> _Click-target data_:
──────

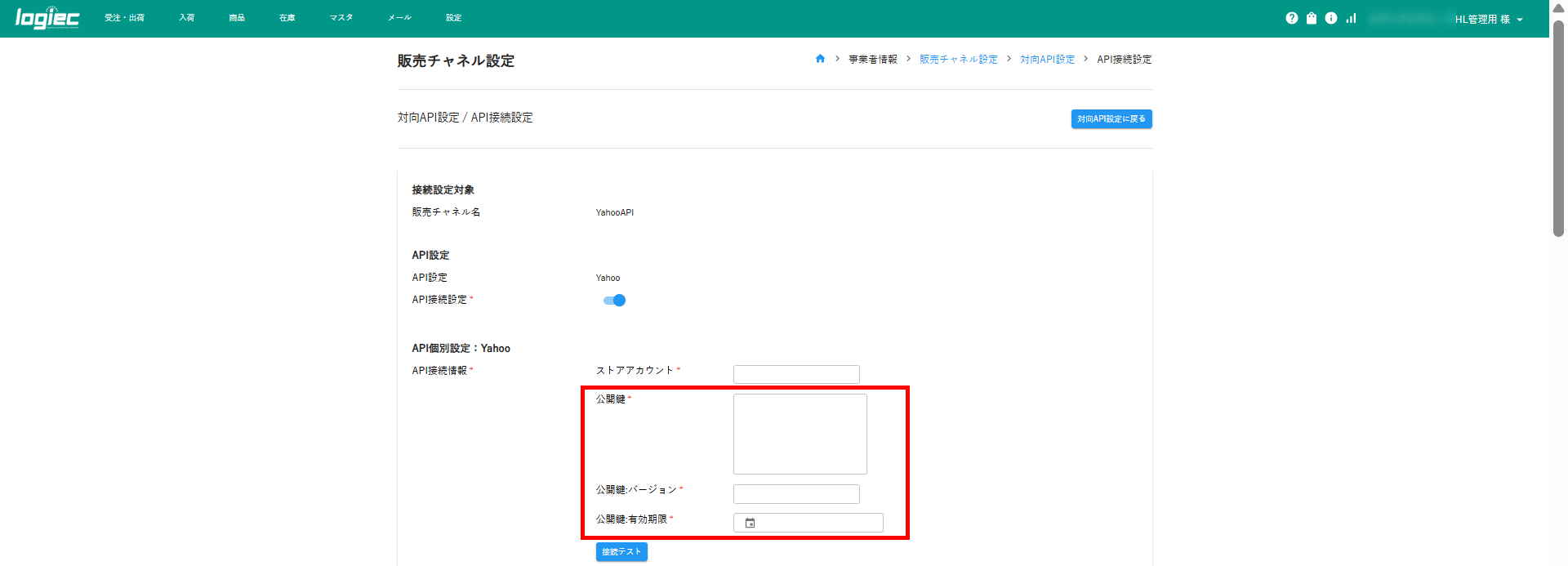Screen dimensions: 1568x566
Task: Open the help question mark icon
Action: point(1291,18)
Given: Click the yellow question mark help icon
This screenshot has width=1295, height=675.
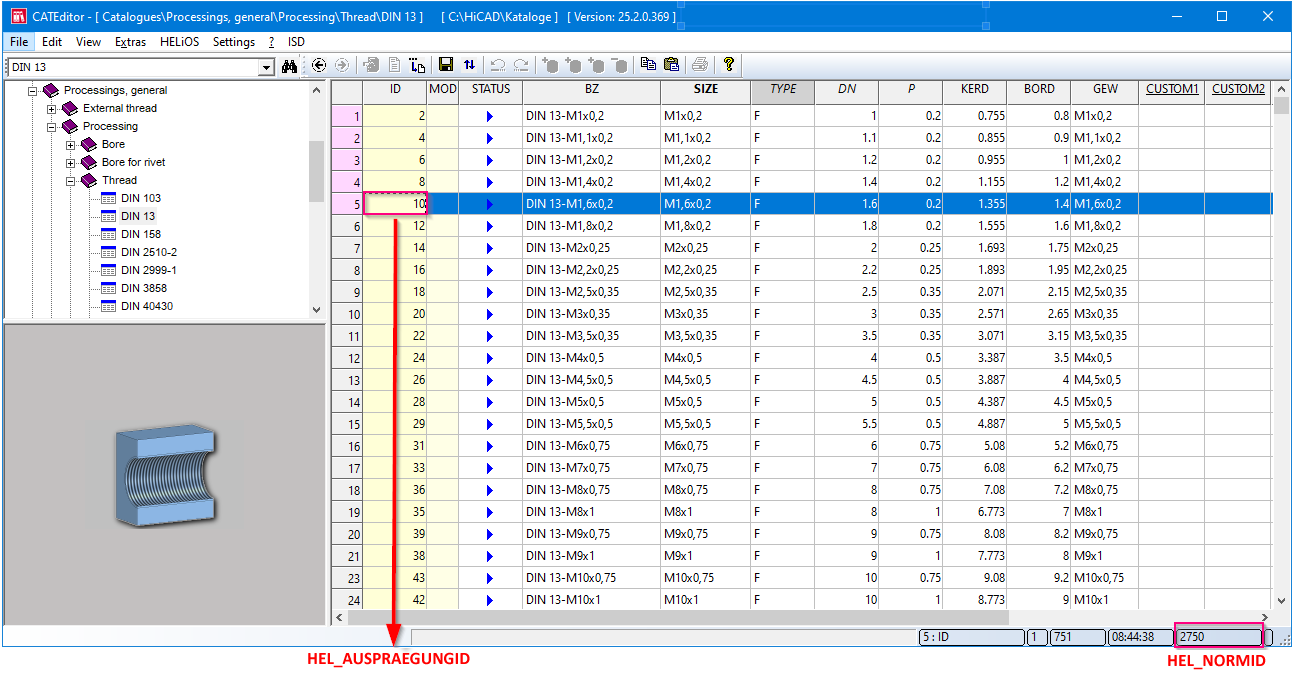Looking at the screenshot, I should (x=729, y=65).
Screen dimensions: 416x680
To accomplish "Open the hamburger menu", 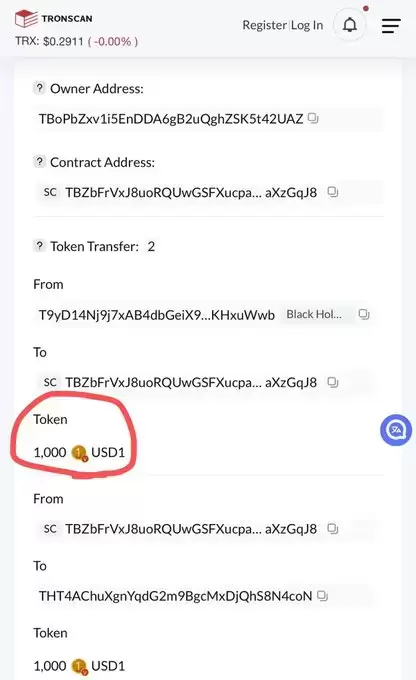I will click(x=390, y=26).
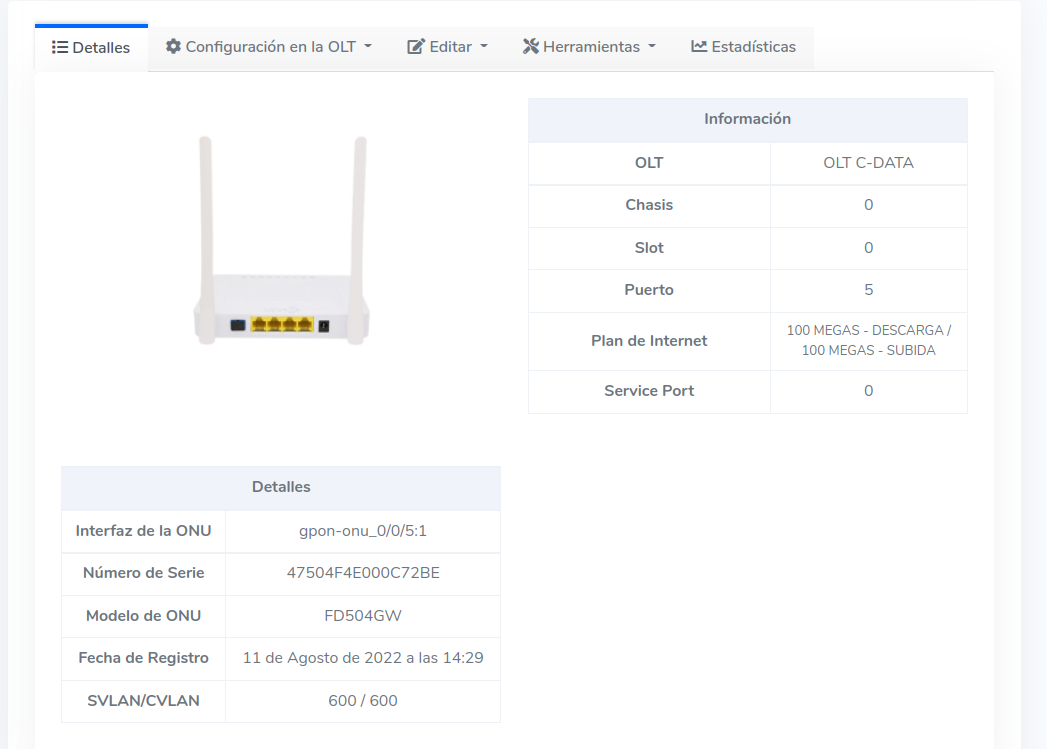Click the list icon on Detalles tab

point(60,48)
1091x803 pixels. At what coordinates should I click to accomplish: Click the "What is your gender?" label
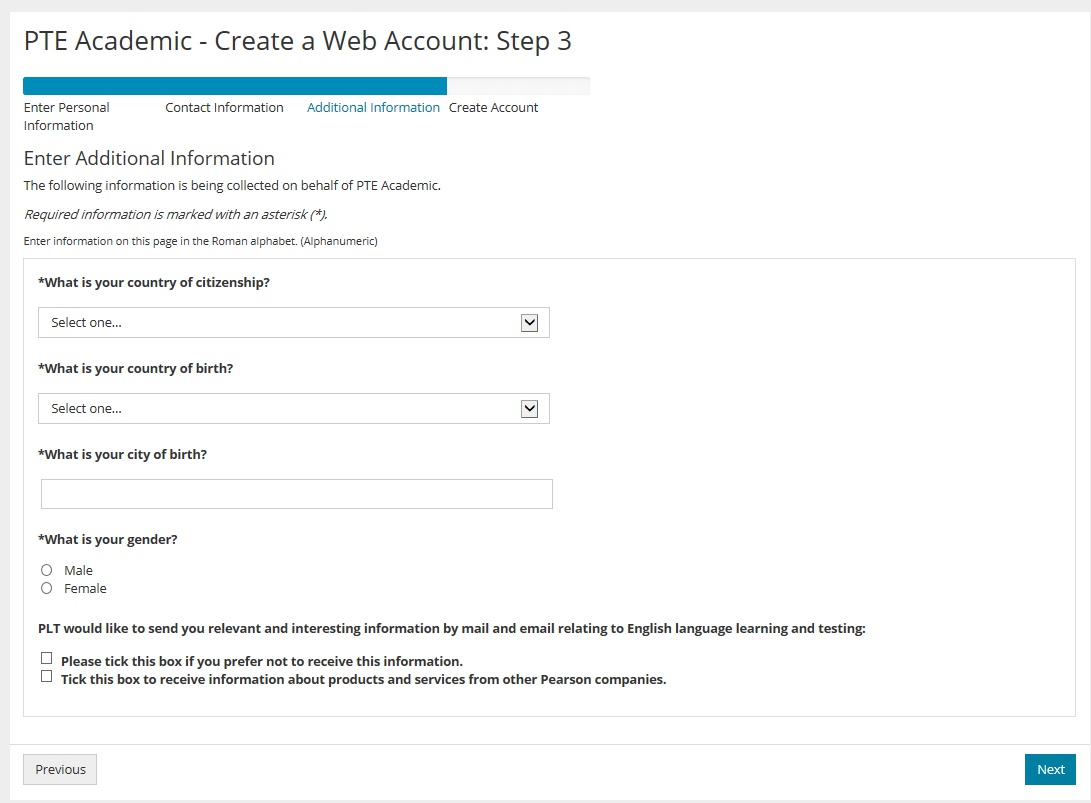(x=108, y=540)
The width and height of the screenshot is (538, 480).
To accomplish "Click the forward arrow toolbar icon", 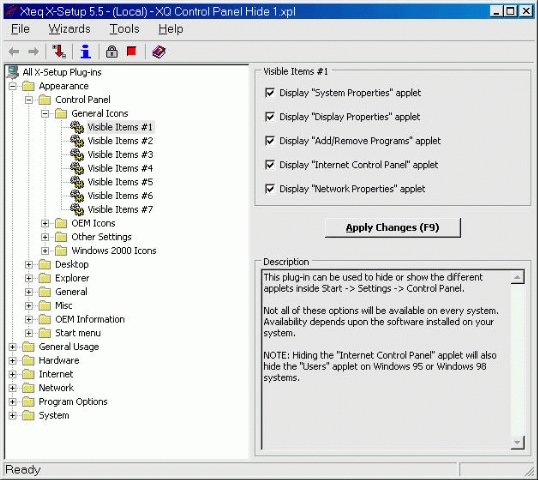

──────

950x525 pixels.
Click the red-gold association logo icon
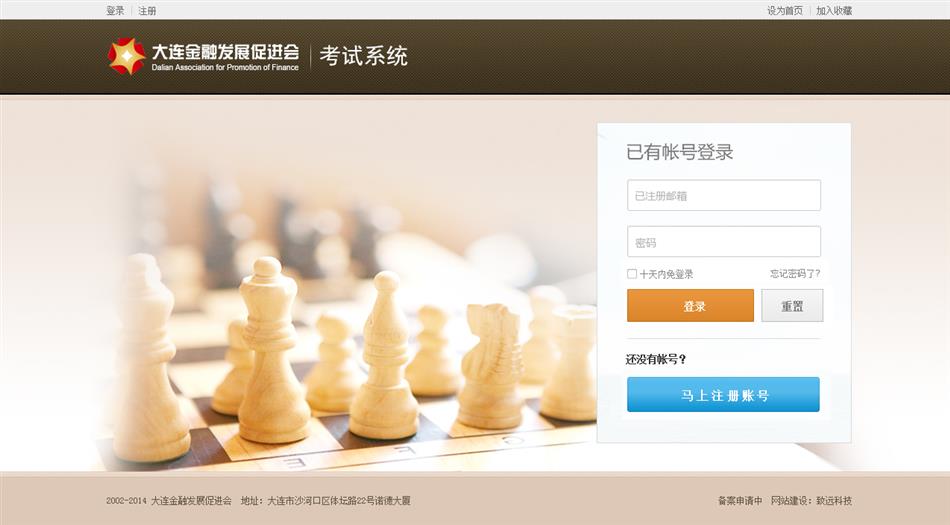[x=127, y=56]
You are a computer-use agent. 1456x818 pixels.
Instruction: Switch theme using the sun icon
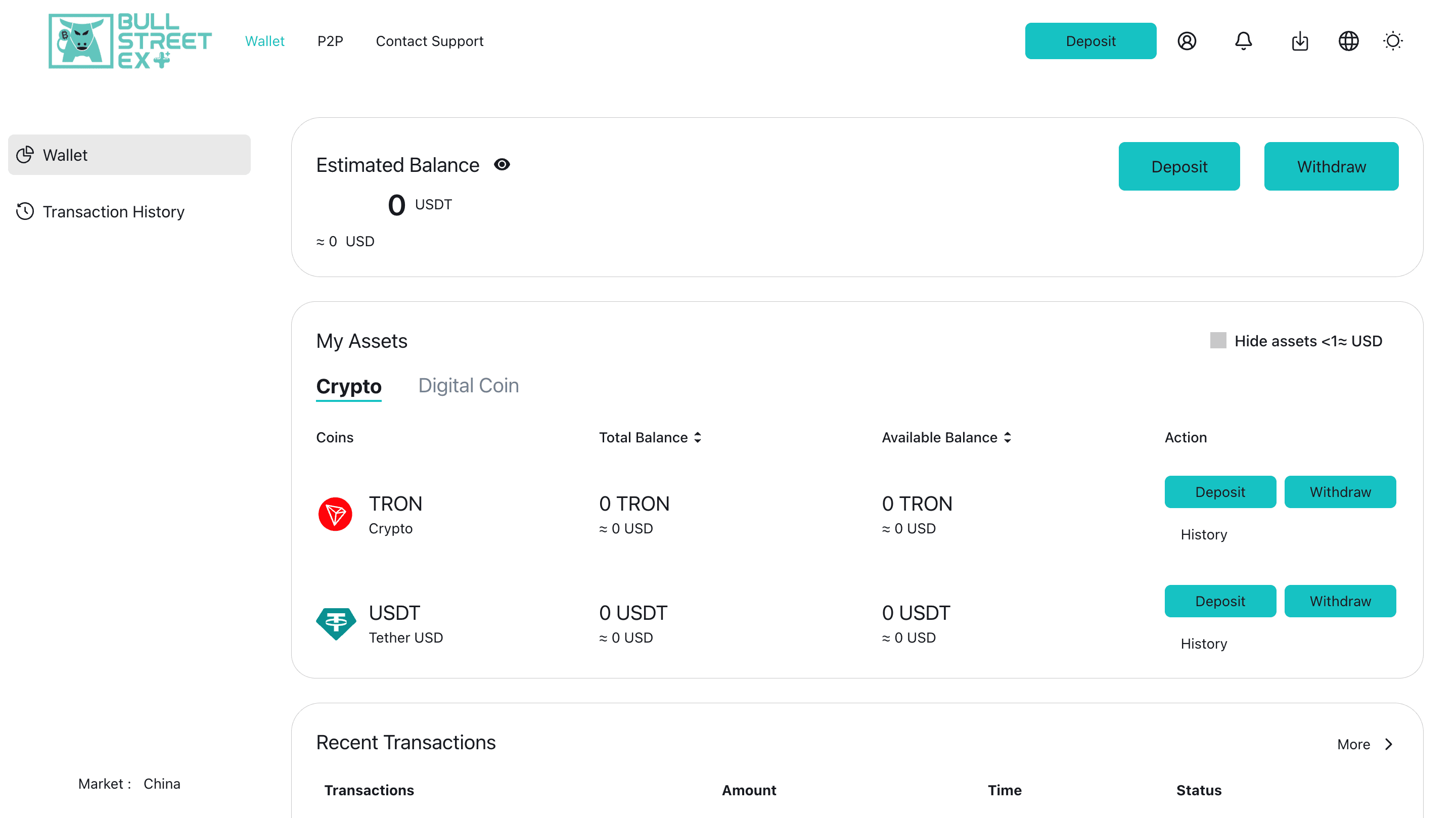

──────

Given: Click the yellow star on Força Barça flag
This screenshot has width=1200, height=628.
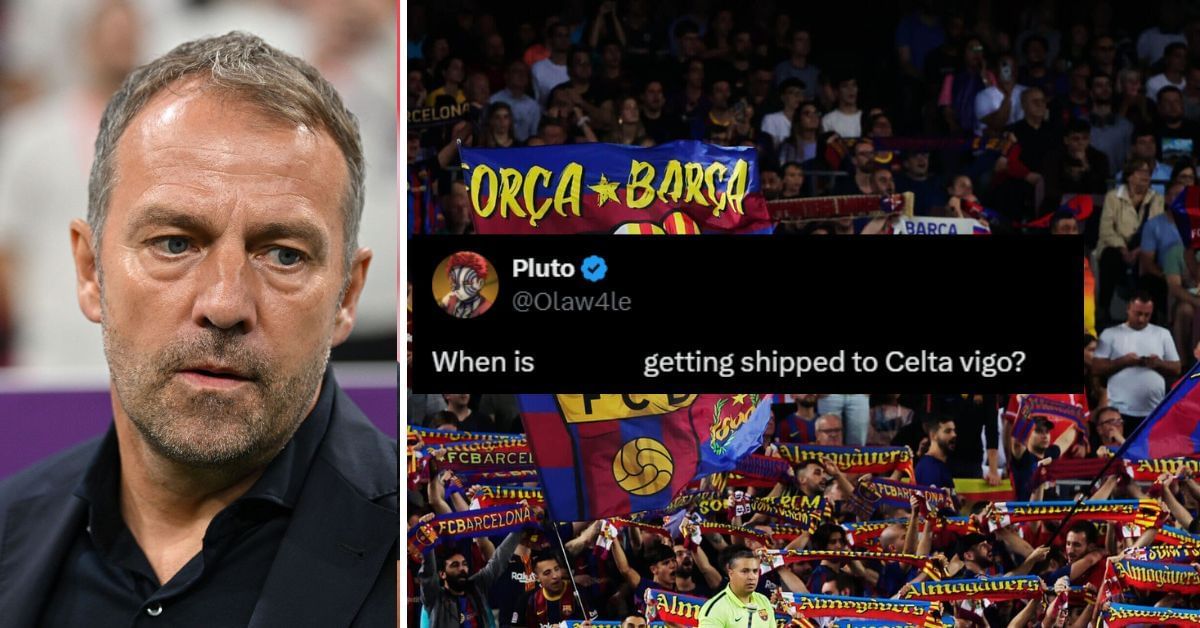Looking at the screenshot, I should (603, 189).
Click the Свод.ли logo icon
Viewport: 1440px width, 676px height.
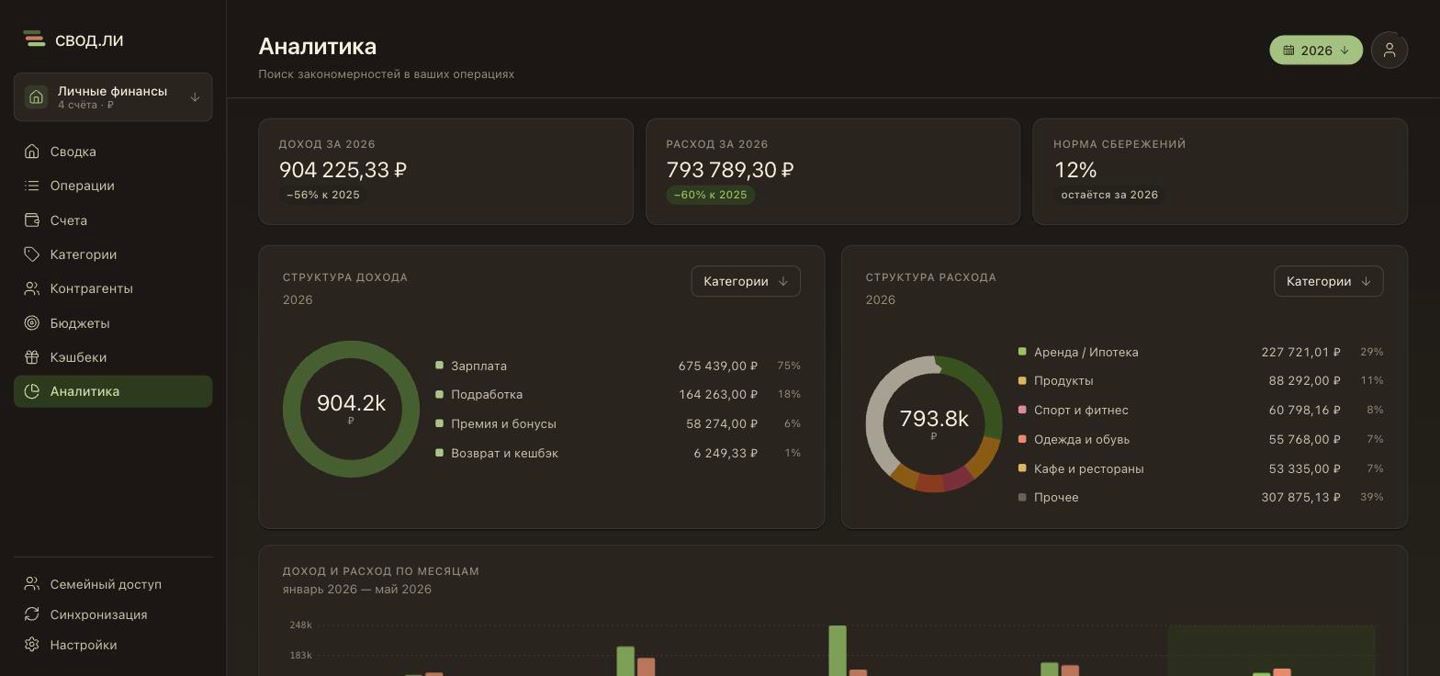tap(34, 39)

──────

> _REQUEST_: Please copy each line of the records above that contains the string "Given", treating uppercase and lowercase as different.

> _EXERCISE RESPONSE_:
Given: Click the yellow question mark help icon
Given: Click the yellow star on Força Barça flag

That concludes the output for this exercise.